> **TASKS AND EXERCISES**:
(a) Do these statements agree with the speech on the electoral Bill? (i) The 1976 Act required all spouses of Armed Forces members to be registered as Service voters. (ii) The working party's report on electoral registers dates from May 1978. (iii) Section 10 of the 1949 Act sets out who can have the right to be put on the electoral register.
(b) Can you transcribe the part of the speech on the electoral Bill that opens with the words "As this is a" and closes with "on another matter."?

> **PASSAGE TO READ**:
As this is a question of franchise and civic rights of fundamental importance and indeed a precious possession of every person, perhaps I should take up a little more of your Lordships' time in describing the background to the Bill and its various clauses. I shall in the circumstances be as brief as I can, as I do not wish to delay the 20 or so persons who wish to speak on another matter.

Section 8 of the Representation of the People Act 1949 sets out the persons who can have the right to be put on the electoral register in order to vote at election time. Section 10 of the 1949 Act included at subsection (4) wives or husbands of members of the Services. Then came the 1976 Act, which changed the situation in regard to spouses of members of the Armed Forces in that it compelled them all to be registered as Service voters. Therefore, Clause 1 of this Bill contains a number of subsections aimed primarily to restore to Service spouses the right either to continue to be a Service voter, in which case there are certain advantages arising, or to exercise their rights as a civilian voter. There are also subsections which restate the present legal position, and those two subsections have been introduced for easy reading.

I turn now to Clause 2. Your Lordships may recall that there was a working party in 1978 which dealt with questions relating to voting rights and the procedures for voting. In Section 37 of the report of the working party on electoral registers in May 1978 it was recommended that existing legislation should be amended to permit the electoral registration officer to add to the published register the name of an elector he is satisfied was entitled to be registered on the qualifying date. Then the report goes on to cite the many circumstances in which a man or woman's name might have been omitted from the register.

> **DATASET CONTENT**:
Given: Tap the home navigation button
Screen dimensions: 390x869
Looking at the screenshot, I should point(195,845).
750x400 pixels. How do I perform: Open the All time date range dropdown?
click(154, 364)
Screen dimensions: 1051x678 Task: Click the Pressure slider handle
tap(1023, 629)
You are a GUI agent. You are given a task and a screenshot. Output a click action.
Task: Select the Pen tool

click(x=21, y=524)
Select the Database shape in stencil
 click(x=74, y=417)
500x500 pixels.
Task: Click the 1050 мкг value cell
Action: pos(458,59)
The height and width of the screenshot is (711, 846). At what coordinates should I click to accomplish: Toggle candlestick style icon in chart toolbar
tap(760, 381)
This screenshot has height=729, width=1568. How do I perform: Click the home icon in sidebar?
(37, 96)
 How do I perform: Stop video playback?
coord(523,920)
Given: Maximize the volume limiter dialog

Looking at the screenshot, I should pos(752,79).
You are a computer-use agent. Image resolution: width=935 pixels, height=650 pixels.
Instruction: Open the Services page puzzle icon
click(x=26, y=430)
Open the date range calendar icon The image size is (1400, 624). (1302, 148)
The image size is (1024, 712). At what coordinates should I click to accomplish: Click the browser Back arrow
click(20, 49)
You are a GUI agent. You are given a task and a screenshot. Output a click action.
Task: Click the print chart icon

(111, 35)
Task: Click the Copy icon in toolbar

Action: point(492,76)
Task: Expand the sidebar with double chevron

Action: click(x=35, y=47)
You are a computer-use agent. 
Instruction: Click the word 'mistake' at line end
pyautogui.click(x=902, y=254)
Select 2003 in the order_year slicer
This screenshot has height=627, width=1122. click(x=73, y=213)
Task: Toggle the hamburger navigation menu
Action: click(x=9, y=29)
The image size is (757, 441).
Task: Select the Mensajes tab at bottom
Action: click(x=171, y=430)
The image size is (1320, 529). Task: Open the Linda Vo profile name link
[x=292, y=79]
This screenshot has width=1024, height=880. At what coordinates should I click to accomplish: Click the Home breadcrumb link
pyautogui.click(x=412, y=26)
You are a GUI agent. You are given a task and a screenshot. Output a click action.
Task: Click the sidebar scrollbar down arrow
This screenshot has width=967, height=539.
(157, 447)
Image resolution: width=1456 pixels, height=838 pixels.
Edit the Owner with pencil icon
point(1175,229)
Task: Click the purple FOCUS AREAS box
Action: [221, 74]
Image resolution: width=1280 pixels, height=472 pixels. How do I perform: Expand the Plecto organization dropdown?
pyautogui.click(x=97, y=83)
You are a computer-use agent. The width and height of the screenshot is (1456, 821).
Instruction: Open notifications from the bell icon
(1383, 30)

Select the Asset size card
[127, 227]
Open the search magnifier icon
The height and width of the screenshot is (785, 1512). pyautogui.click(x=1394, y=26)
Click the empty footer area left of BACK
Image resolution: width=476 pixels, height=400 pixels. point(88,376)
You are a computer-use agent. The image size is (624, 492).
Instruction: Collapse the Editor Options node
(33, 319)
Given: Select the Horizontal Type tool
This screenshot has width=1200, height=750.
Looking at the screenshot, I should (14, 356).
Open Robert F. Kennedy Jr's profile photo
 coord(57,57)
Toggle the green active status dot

> **FULL ANSWERS**:
(a)
(i) Yes: "compelled them all to be registered as Service voters"
(ii) Yes: "the report of the working party on electoral registers in May 1978"
(iii) No: "Section 8 of the Representation of the People Act 1949 sets out the persons who can have the right to be put on the electoral register"

(b)
As this is a question of franchise and civic rights of fundamental importance and indeed a precious possession of every person, perhaps I should take up a little more of your Lordships' time in describing the background to the Bill and its various clauses. I shall in the circumstances be as brief as I can, as I do not wish to delay the 20 or so persons who wish to speak on another matter.